In Africa there are no written records of Zarafa until Cairo. These were forgotten until 1938, when the archives of Muhammad Ali were discovered in the snake-infested cellars beneath his tomb at the Citadel. Every official word he had spoken during his reign of more than forty years had been transcribed into Arabic and saved. King Farouk, Egypt's last ruling descendant of Muhammad Ali, ordered an inventory that year of these documents, among which were found the viceroy's orders regarding "the giraffe from Sennar." During the inventory, these orders were not translated from Arabic; they were only described to a European journalist, who, with great love and inaccuracy, ultimately reminded France of the story of its first giraffe.
From Sennar to Khartoum and down the Nile to Cairo and Alexandria and across the Mediterranean, this journalist's invaluable inaccuracies led me at last to treasure buried in the archives of Marseille — a dusty, ribbon-tied cache of 170-year-old official and unofficial letters, ministerial reports and memos, and detailed day-to-day invoices of the giraffe's winter in Marseille and subsequent spring journey to Paris.
This miraculous find revealed firsthand accounts of that part of her story, while old newspapers in Lyon provided further eyewitness reports of the tumult that greeted "the beautiful Egyptian" and her exotic Arab handlers.
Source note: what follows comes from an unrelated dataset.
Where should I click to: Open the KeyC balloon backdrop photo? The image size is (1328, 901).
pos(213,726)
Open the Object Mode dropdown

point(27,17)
The same newspapers were shrill with anti-Islamic news of Muhammad Ali's war on the Greeks. Zarafa came to life with the times she lived in, and her story elaborated into a kaleidoscope of historical connections.
The giraffe was a royal gift intended to link Egypt and France. She was an emissary from another world whose journey, like the Nile itself, threaded distant and unimaginably disparate places. But the cast of characters along her way, and the history they gather and bring into focus around her, are as astonishing as her walk to Paris. Drovetti is Egyptology, which began with Napoleon's invasion in 1798; that, in turn, set the stage for Muhammad Ali, the renaissance barbarian whose enamored admiration for the French not only modernized Egypt but unlocked its ancient past. From beginning to end, and on every level, Zarafa's story is one of incongruous encounters — as complicated as the African slave trade meeting the European Enlightenment, and as deceptively simple as the White Nile and the Blue Nile contending into the Nile.